The writers of Life spend a bit too much time focusing on Crews’ excusable disorientation with how society has evolved during the dozen years since he first sat down for a prison meal (a theme that’s been well worked before in Buddy Faro and the old Dan Dailey mystery series, Faraday and Company). And since everybody presumably understands by now that Crews was falsely incarcerated, it seems his fellow cops might cut him a bit more slack on that score. Nonetheless, the protagonist handles the pressure well, answering criticism from his colleagues with a flurry of Zenlike philosophizing that cuts them down a few pegs, even if they don’t quite understand how, or why. Crews is an engaging blend of outer intensity and inner tranquility, with just enough physical tics to signal his creaking switches between the two. That he’s also determined to figure out who set him up for a murder conviction all those years ago, gives the episodes an intriguing through-line. Was his ex-partner responsible? Or maybe Lieutenant Davis? If the writers of Life can follow the arc of this ongoing investigation with somewhat more polish than was applied to the running subplot about the murder of Dr. Jordan Cavanaugh’s mother on NBC’s Crossing Jordan, they should have a winner on their hands.

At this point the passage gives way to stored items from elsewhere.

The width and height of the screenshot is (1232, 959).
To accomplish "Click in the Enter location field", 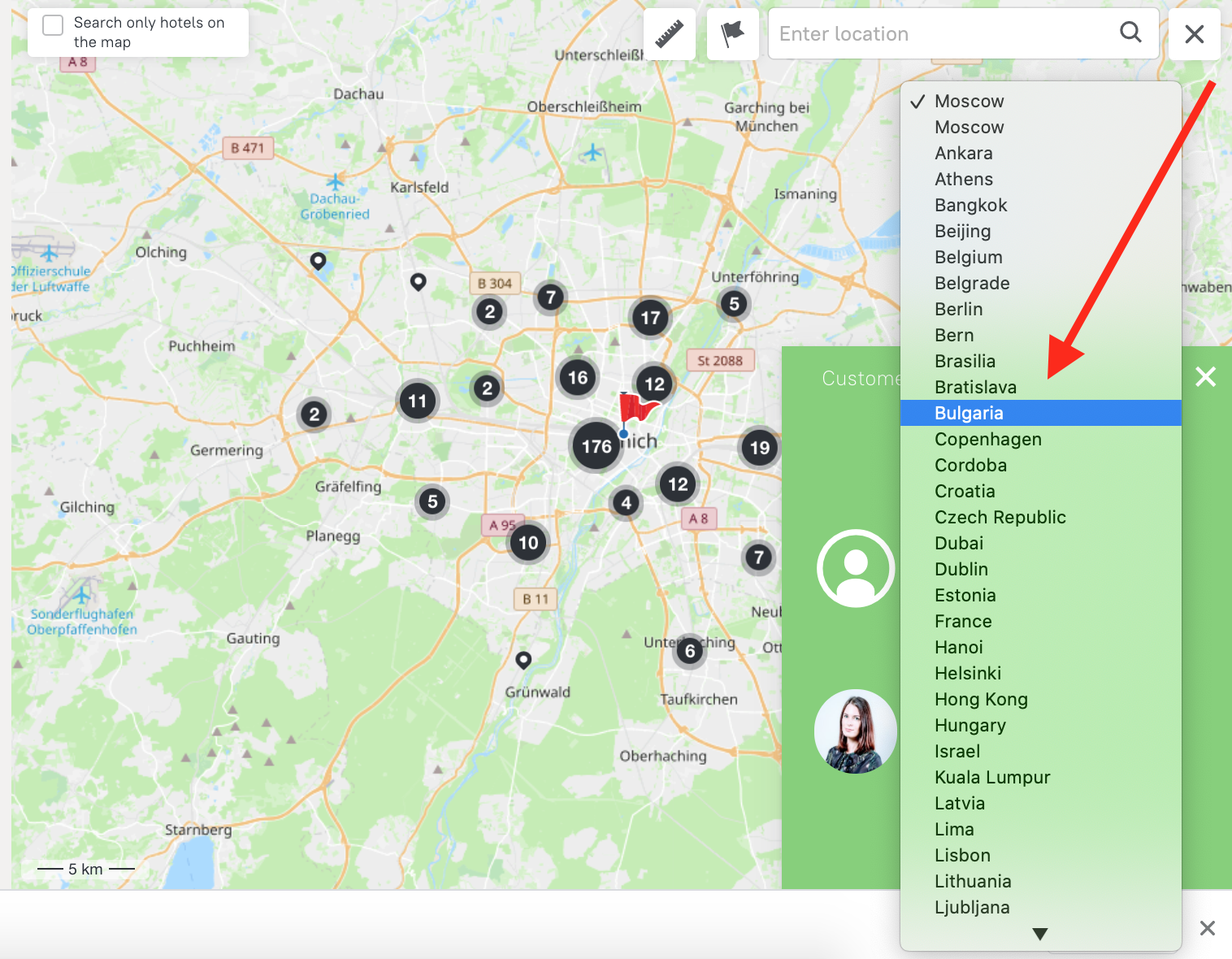I will coord(943,34).
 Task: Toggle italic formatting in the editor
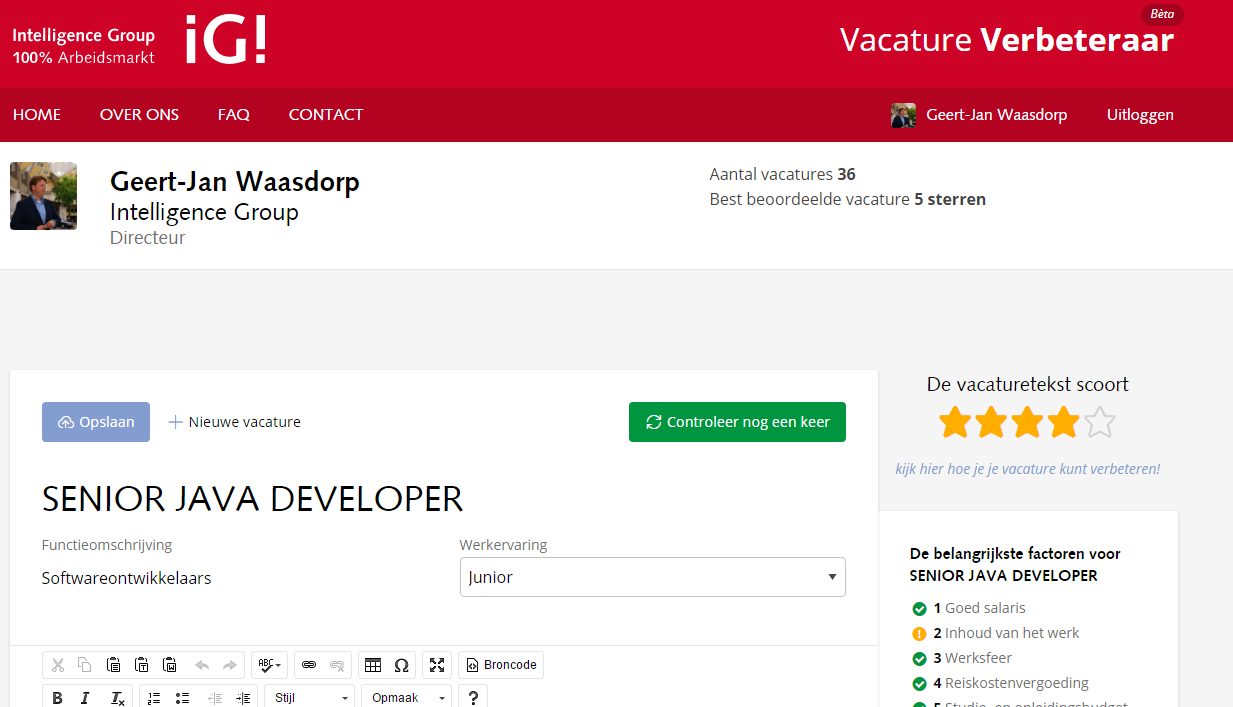coord(85,697)
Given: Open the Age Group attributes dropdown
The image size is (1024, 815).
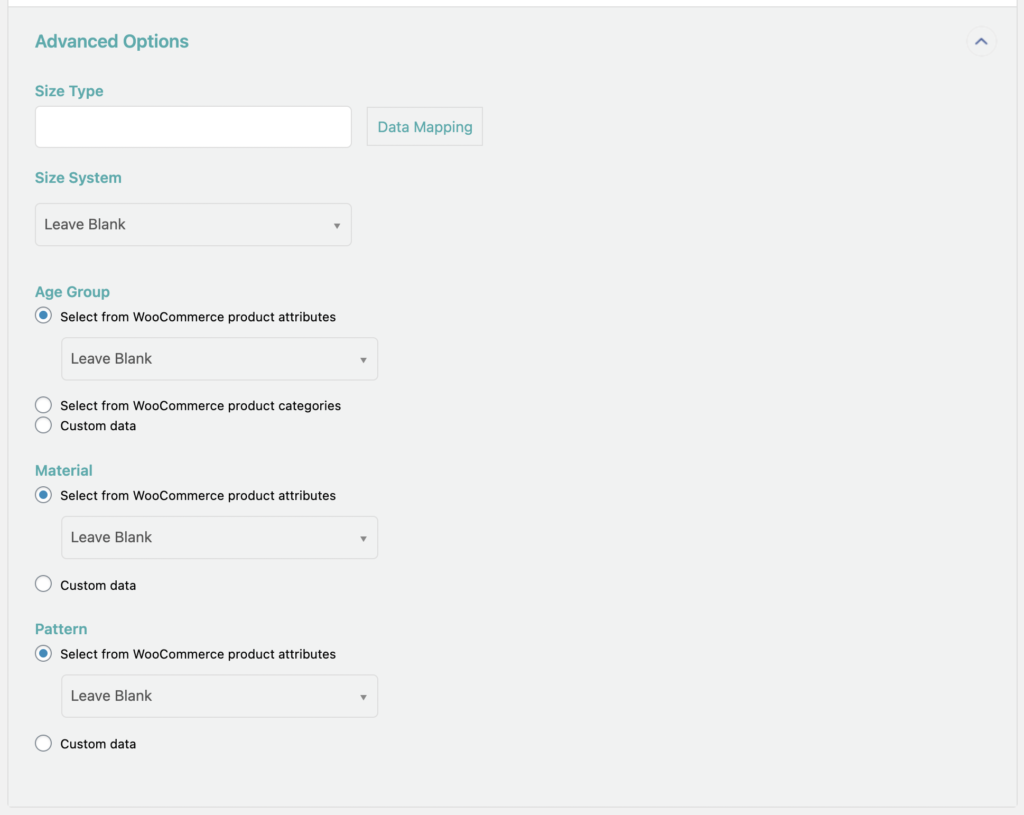Looking at the screenshot, I should [x=219, y=358].
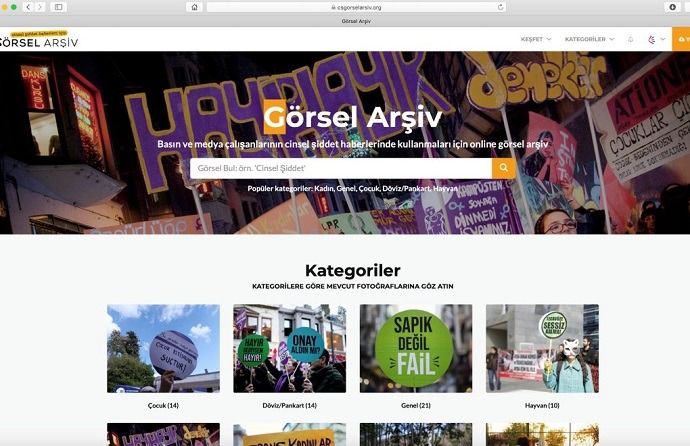Open the Safari downloads icon
Screen dimensions: 690x446
point(672,7)
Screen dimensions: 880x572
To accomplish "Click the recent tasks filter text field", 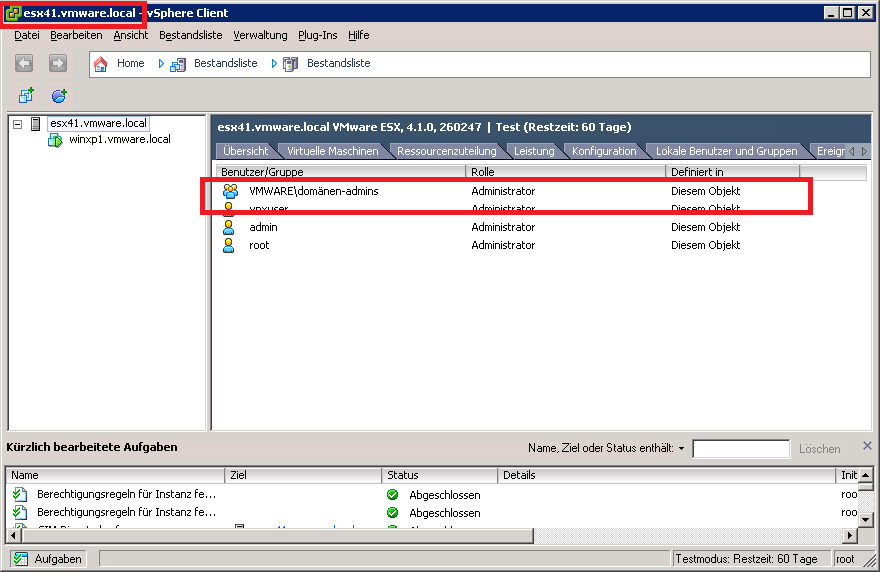I will 740,449.
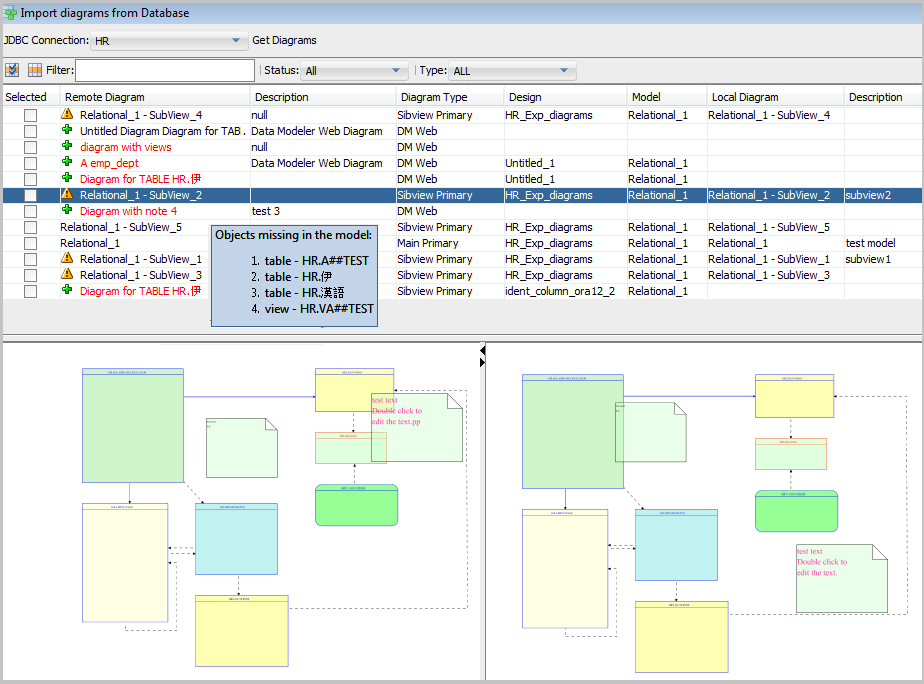
Task: Open the JDBC Connection dropdown
Action: click(168, 41)
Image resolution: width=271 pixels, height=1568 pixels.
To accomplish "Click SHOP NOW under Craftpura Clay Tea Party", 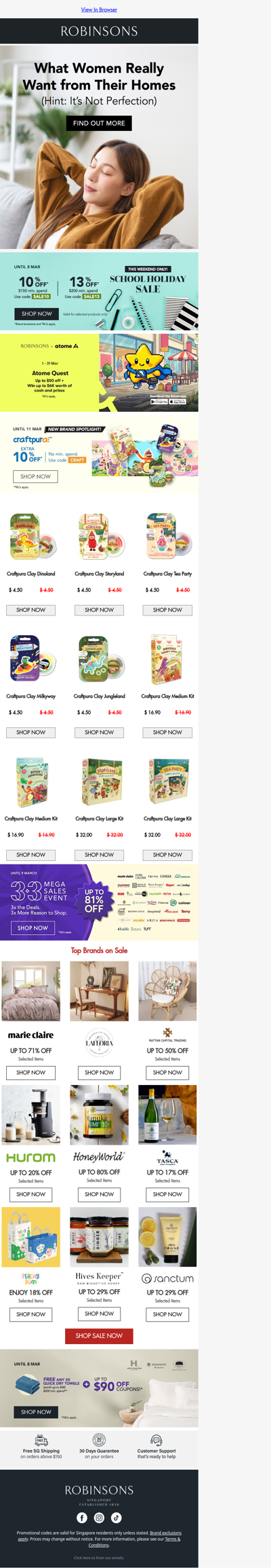I will coord(167,610).
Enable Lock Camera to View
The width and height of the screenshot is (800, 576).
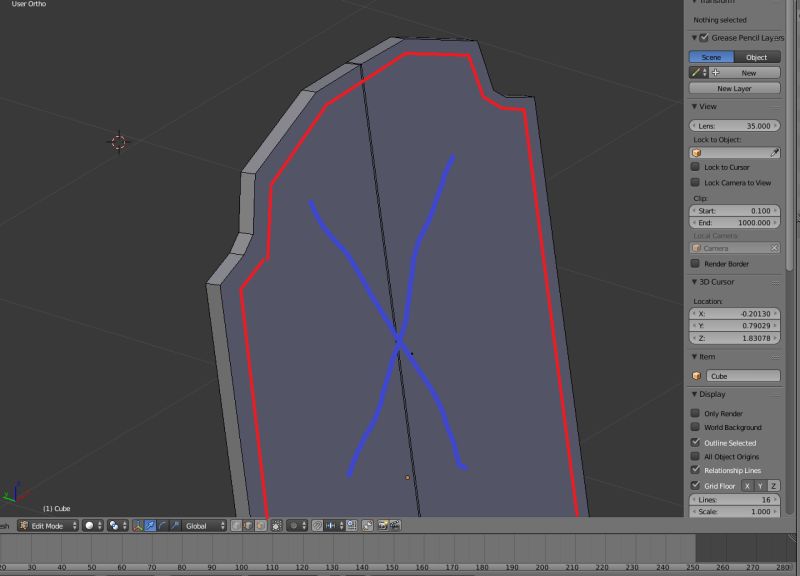[695, 183]
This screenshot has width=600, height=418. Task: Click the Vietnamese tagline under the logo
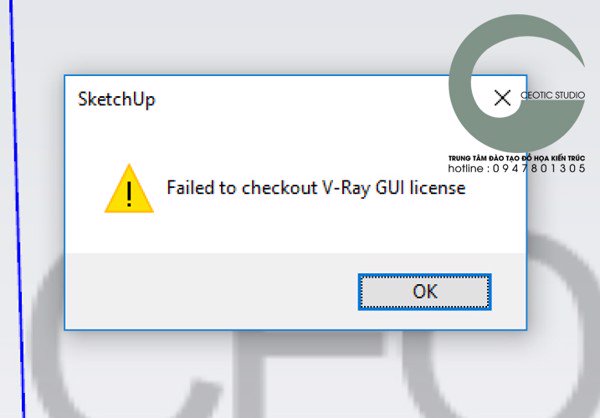tap(517, 158)
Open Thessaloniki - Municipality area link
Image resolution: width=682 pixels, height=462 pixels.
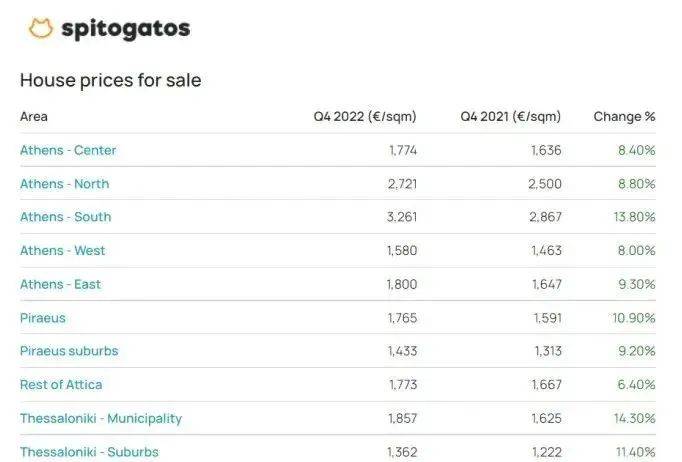101,418
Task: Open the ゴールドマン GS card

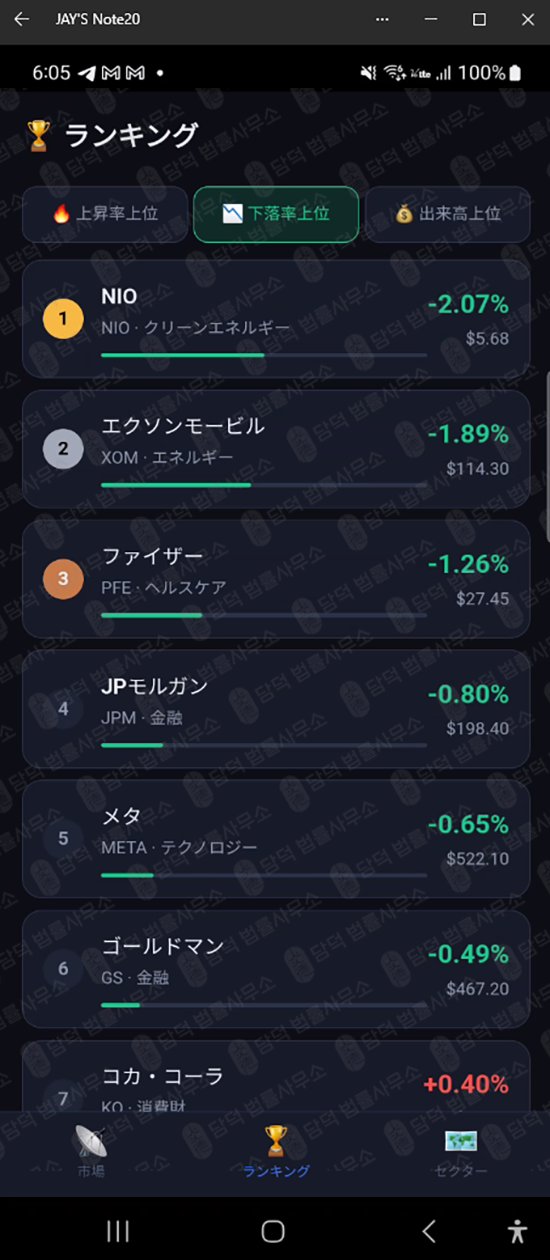Action: click(276, 969)
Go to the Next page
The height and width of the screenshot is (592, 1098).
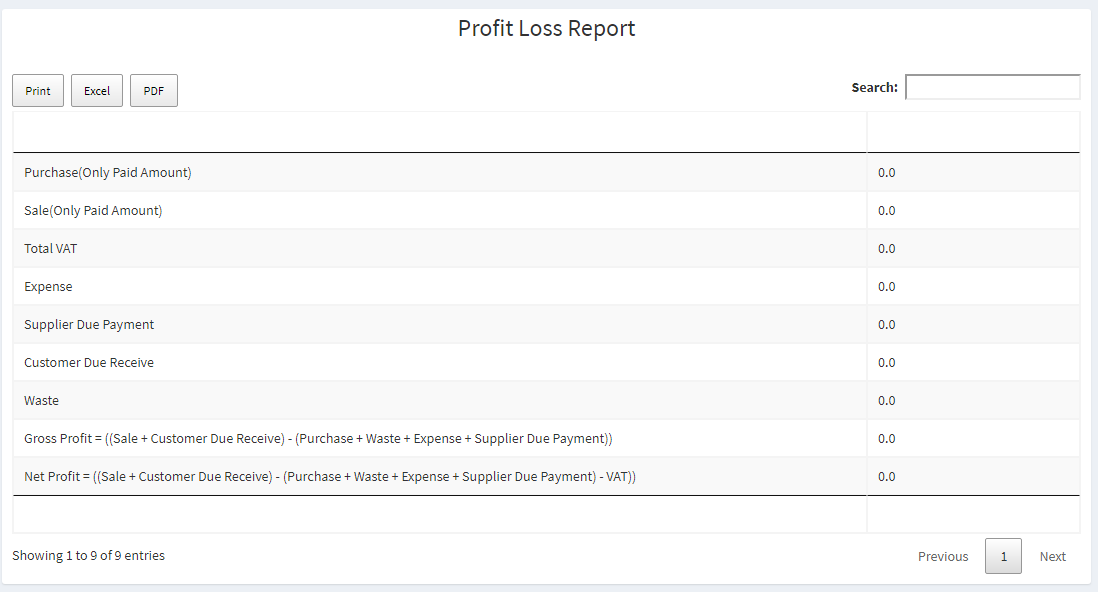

Sadly, the remainder of this fall’s crime-related TV debuts haven’t convinced me to continue watching. Gerald So contends at Crimespace that the comic spy thriller Chuck, which stars Zachary Levi “as an electronics store techie whose brain is bombarded with thousands of state secrets when a rogue spy sends him an e-mail,” is worth tuning in. But I prefer my mysteries and crime series to be more forthright and realistic. For now, I’ll stick with Life and K-Ville, and hope that the nets can come up with something more creative than a Knight Rider remake for their midseason substitutes.
I still like the idea, voiced last year in Salon by James Frey of A Million Little Pieces infamy, that the U.S. television networks should revive that old series standby, the straightforward private-eye show. “I think the time has come,” wrote Frey. I wholeheartedly agree.